# [Exercise objective]
From the material beneath, pull every line with the word "Task".
START Material shown
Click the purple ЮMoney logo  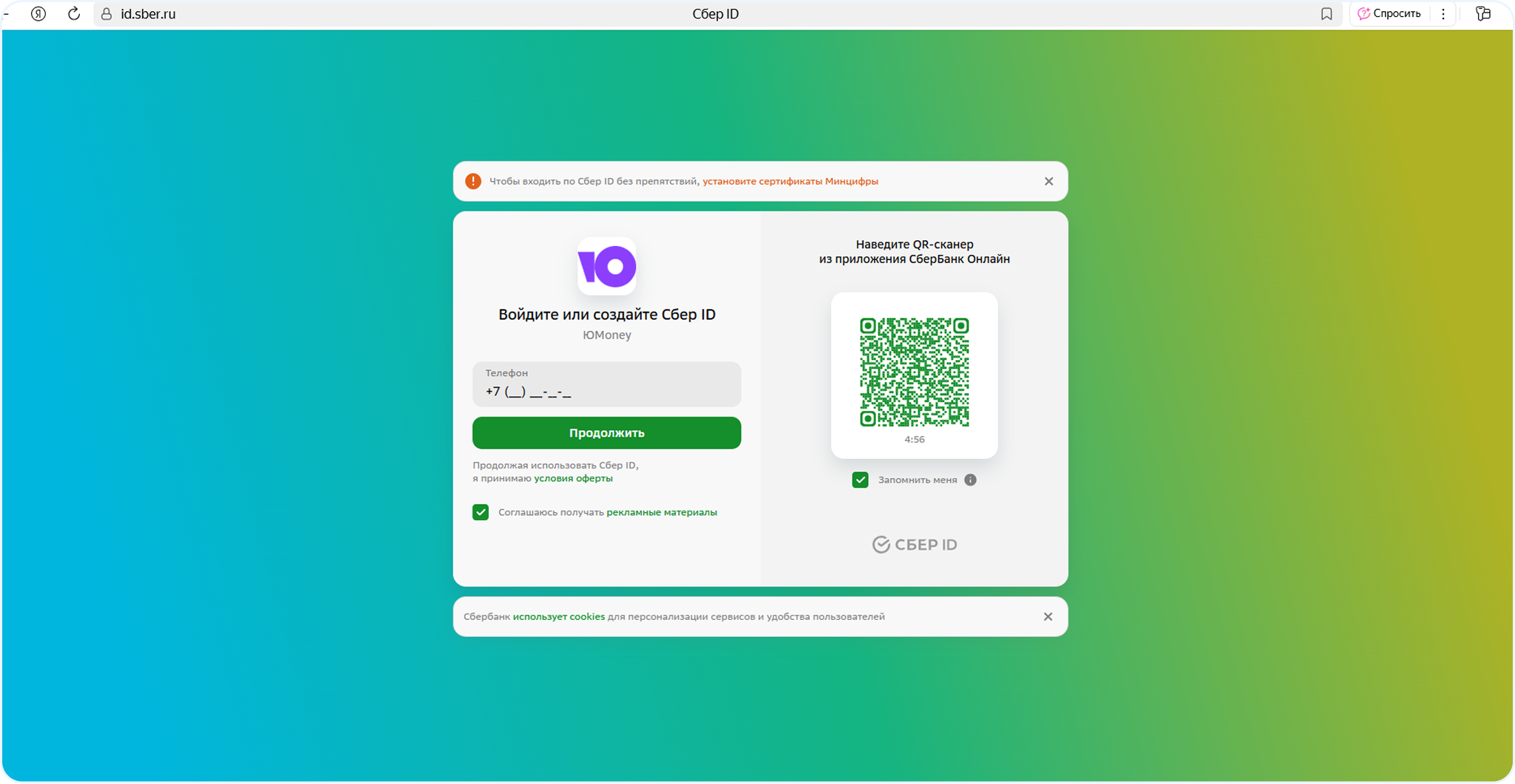point(606,267)
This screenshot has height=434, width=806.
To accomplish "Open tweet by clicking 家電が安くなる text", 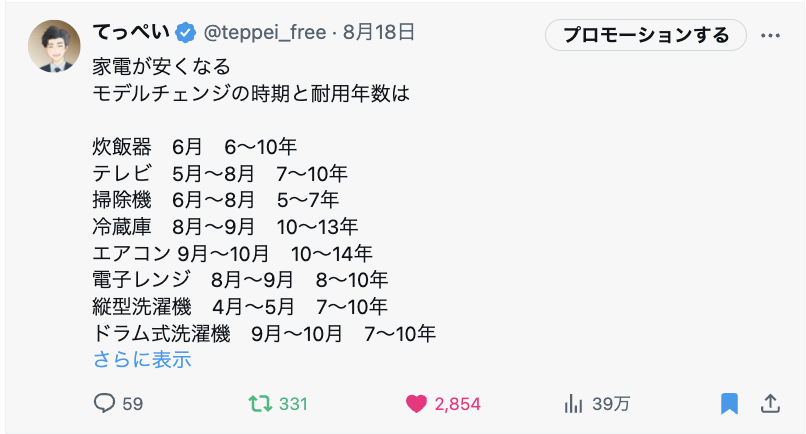I will point(161,67).
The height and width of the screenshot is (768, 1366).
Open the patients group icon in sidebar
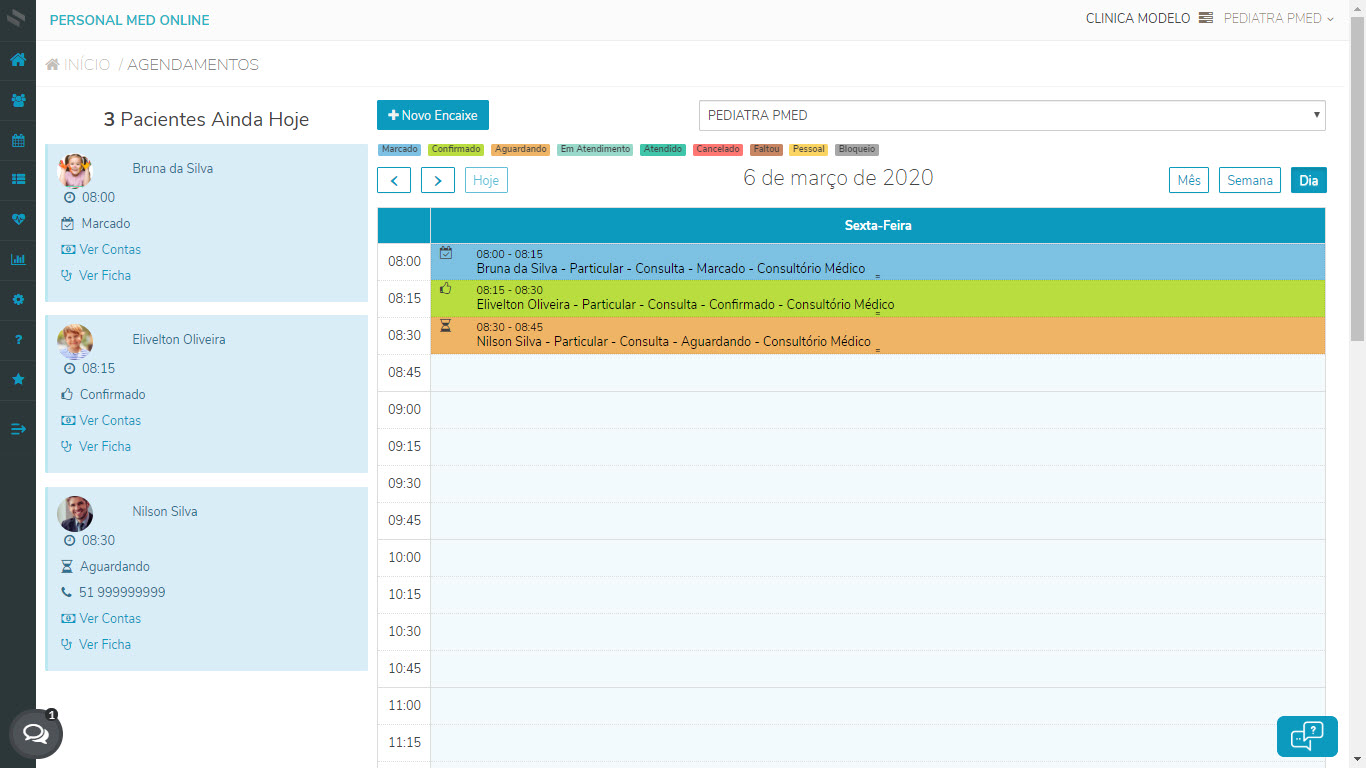coord(18,100)
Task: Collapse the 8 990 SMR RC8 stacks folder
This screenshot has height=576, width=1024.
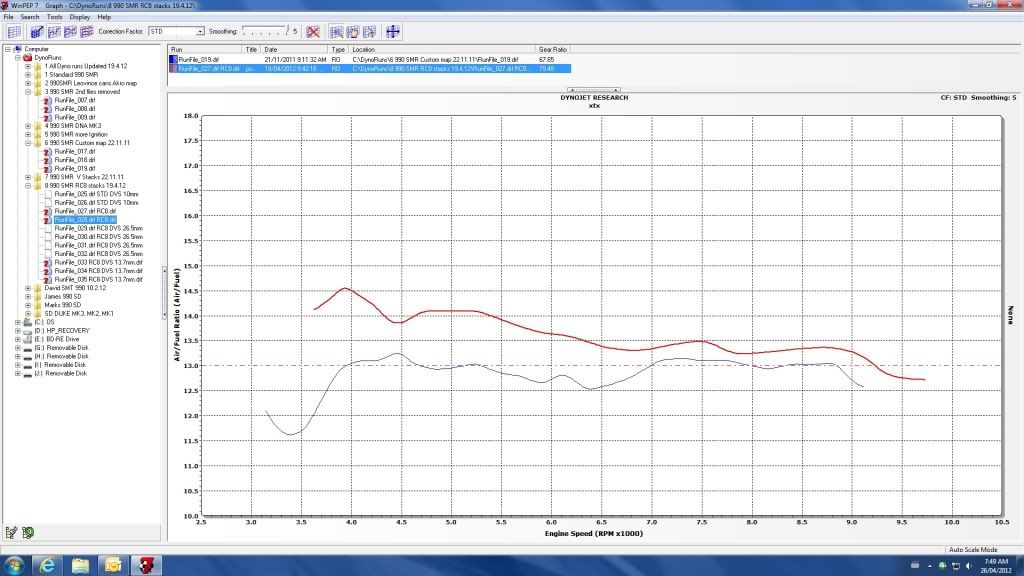Action: (28, 185)
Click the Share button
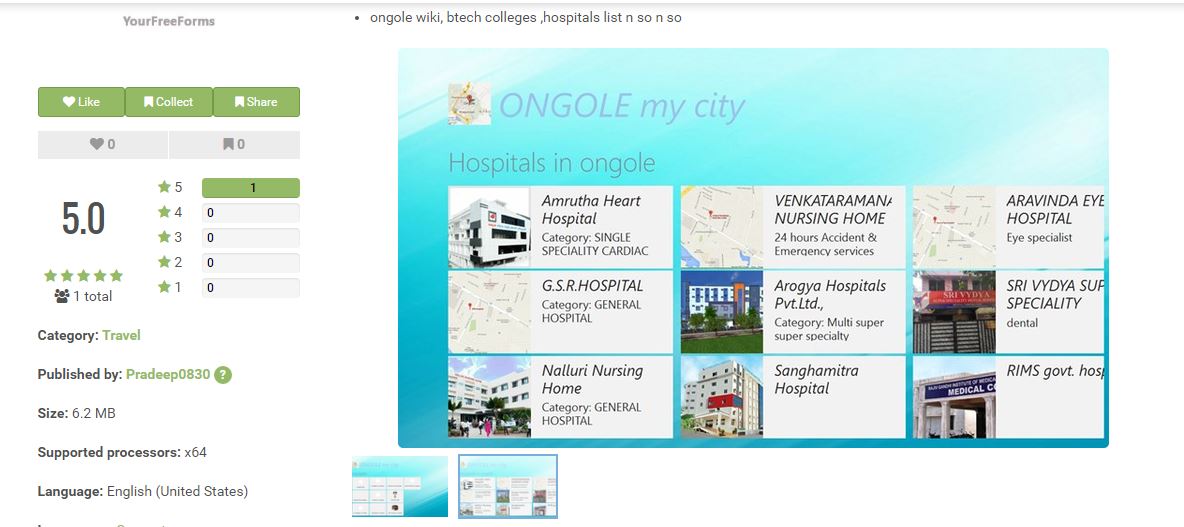The width and height of the screenshot is (1184, 527). coord(256,102)
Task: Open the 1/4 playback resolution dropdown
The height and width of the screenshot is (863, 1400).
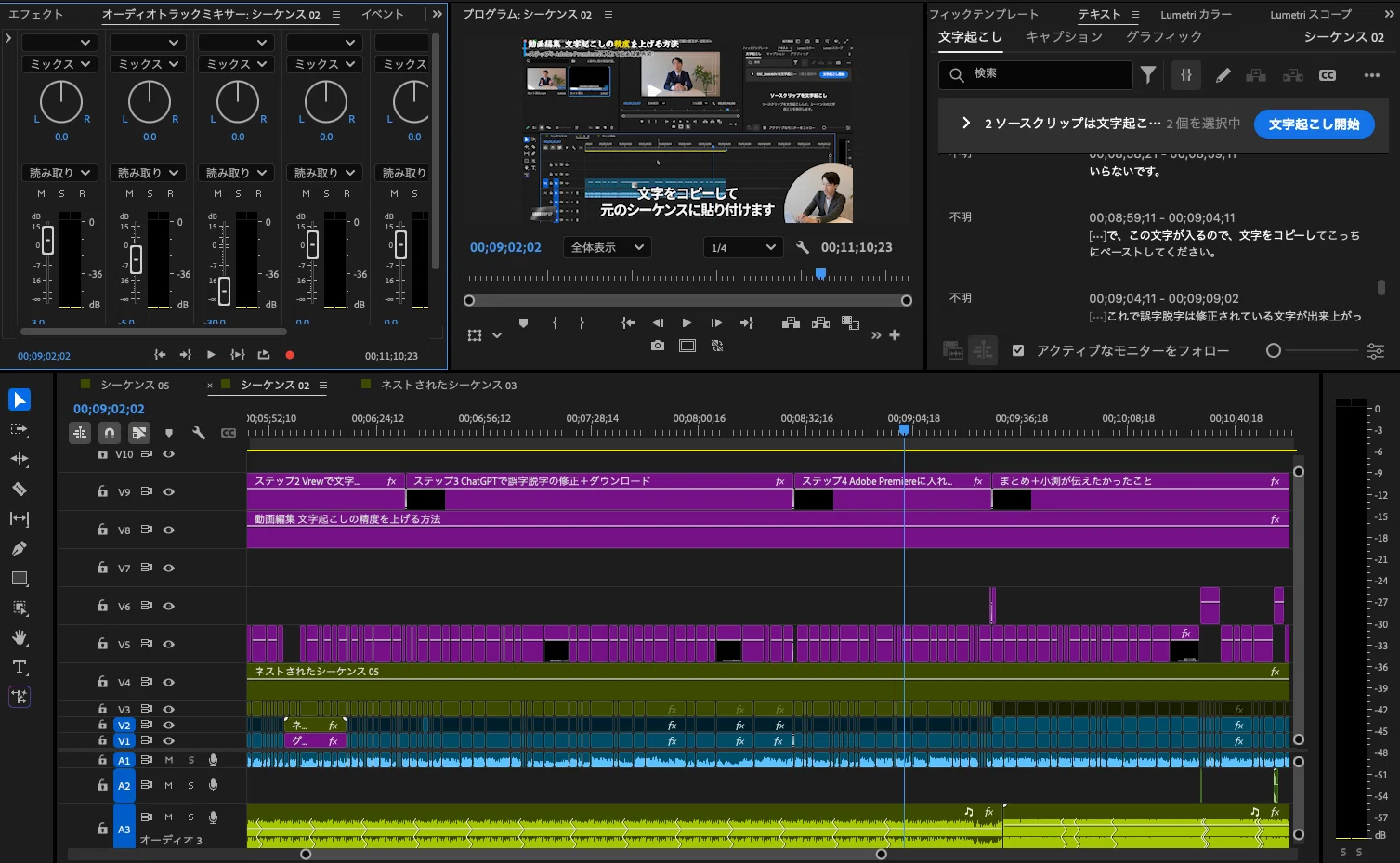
END Material shown
# [Exercise output]
Task: Collapse the 8 990 SMR RC8 stacks folder
Task: Open the 1/4 playback resolution dropdown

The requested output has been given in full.